Google Translate in Beta (for a reason)

Posted by Kurt on August 24th, 2008

The Google Translate service is quiet useful. However, I just ran into this little bug when playing around with it. If you submit a chunk of English text and ask it to detect the language and then translate it to English, it brings up an warning saying that they are “not yet able to translate from English to English”. Whoops :) I guess it’s in Beta for a reason.

Click the thumbnail for a full-sized image.

Video CAPTCHA Demo

Posted by Kurt on August 22nd, 2008

If you haven’t already, check out the Video CAPTCHA demo at:

http://sudbury.cs.rit.edu/

There’s no entrance survey, exit survey and you can quit at any time (don’t feel obligated to finish all 22 videos).  Enjoy!

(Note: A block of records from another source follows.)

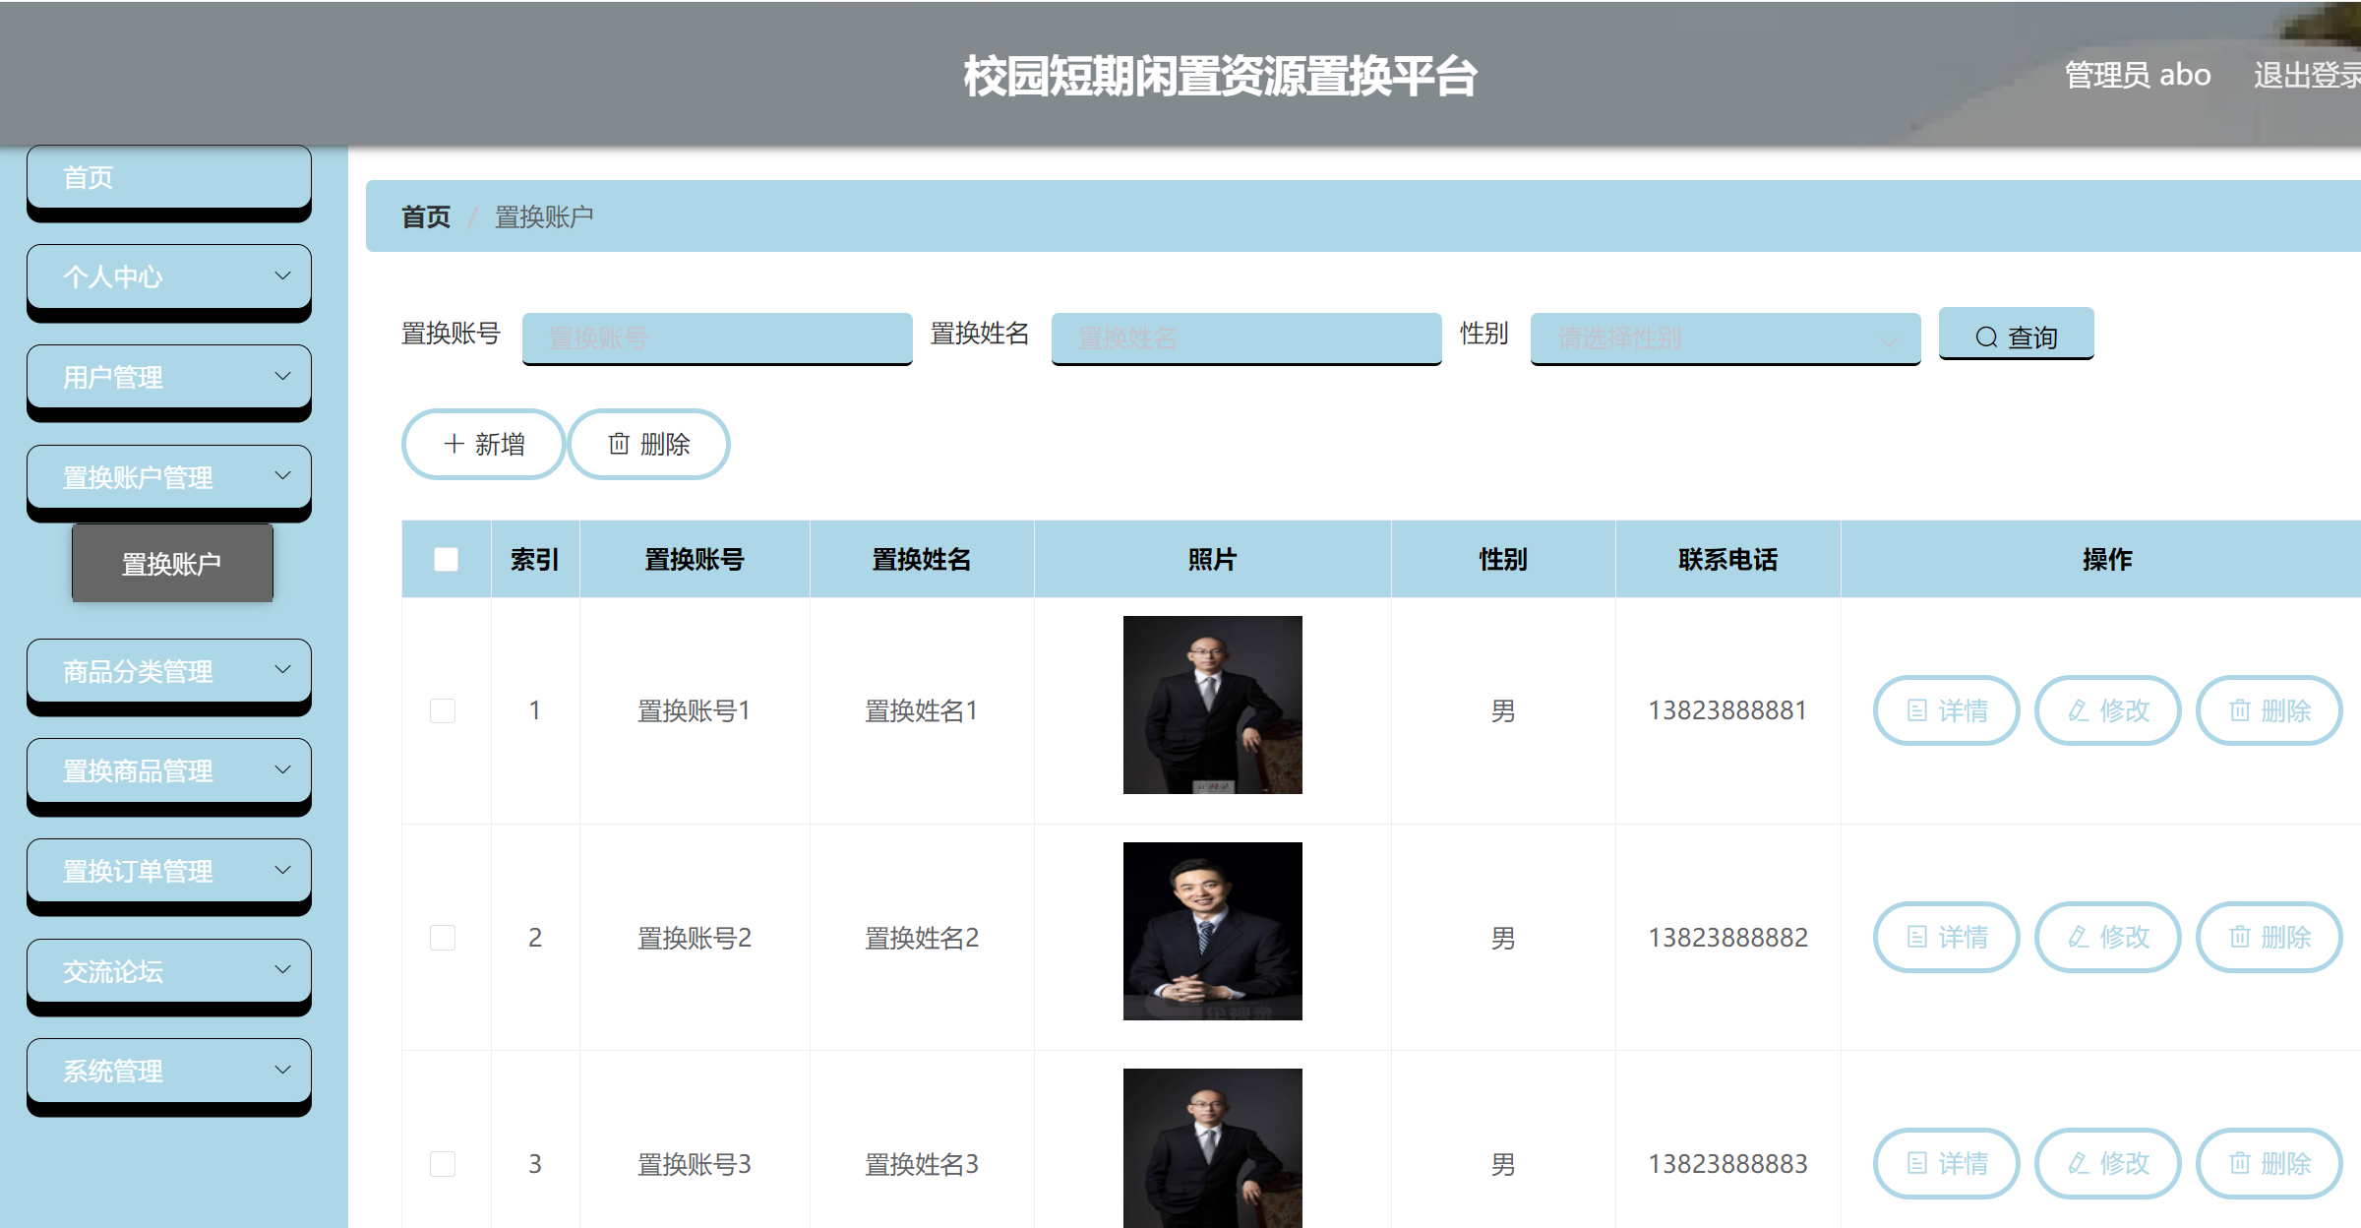Open the 请选择性别 dropdown
This screenshot has width=2361, height=1228.
pos(1723,338)
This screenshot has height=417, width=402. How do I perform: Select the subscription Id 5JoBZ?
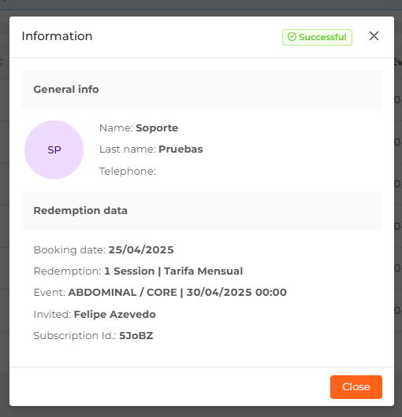pyautogui.click(x=136, y=336)
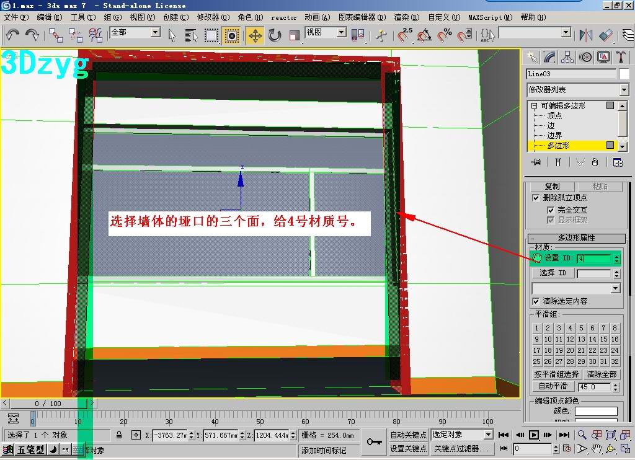Click the 清除全部 button
This screenshot has height=460, width=635.
602,374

Evaluating the Usability and Security of a Video CAPTCHA

Posted by Kurt on August 18th, 2008

I just scheduled the time and location for my thesis defense. Everyone is welcome to come, watch, and try to stump me with questions. Hope to see you there! -Kurt

Thesis Statement

One can increase usability while maintaining security in a video CAPTCHA by intelligently extending the set of user-supplied and ground truth tags.

Abstract

A CAPTCHA is a variation of the Turing test, in which a challenge is used to distinguish humans from computers (”bots”) on the internet. They are commonly used to prevent the abuse of online services. CAPTCHAs discriminate using hard artificial intelligence problems: the most common type requires a user to transcribe distorted characters displayed within a noisy image. Unfortunately, many users find them frustrating and break rates as high as 60% have been reported (for Microsoft’s Hotmail).

We present a new CAPTCHA in which users provide three words (”tags”) that describe a video. A challenge is passed if a user’s tag belongs to a set of automatically generated ground-truth tags. In an experiment, we were able to increase human pass rates for our video CAPTCHAs from 69.7% to 90.2% (184 participants over 20 videos). Under the same conditions, the pass rate for an attack submitting the three most frequent tags (estimated over 86,368 videos) remained nearly constant (5% over the 20 videos, roughly 12.9% over a separate sample of 5146 videos). Challenge videos were taken from YouTube.com. For each video, 90 tags were added from related videos to the ground-truth set; security was maintained by pruning all tags with a frequency ≥ 0.6%. Tag stemming and approximate matching were also used to increase human pass rates. Only 20.1% of participants preferred text-based CAPTCHAs, while 58.2% preferred our video-based alternative.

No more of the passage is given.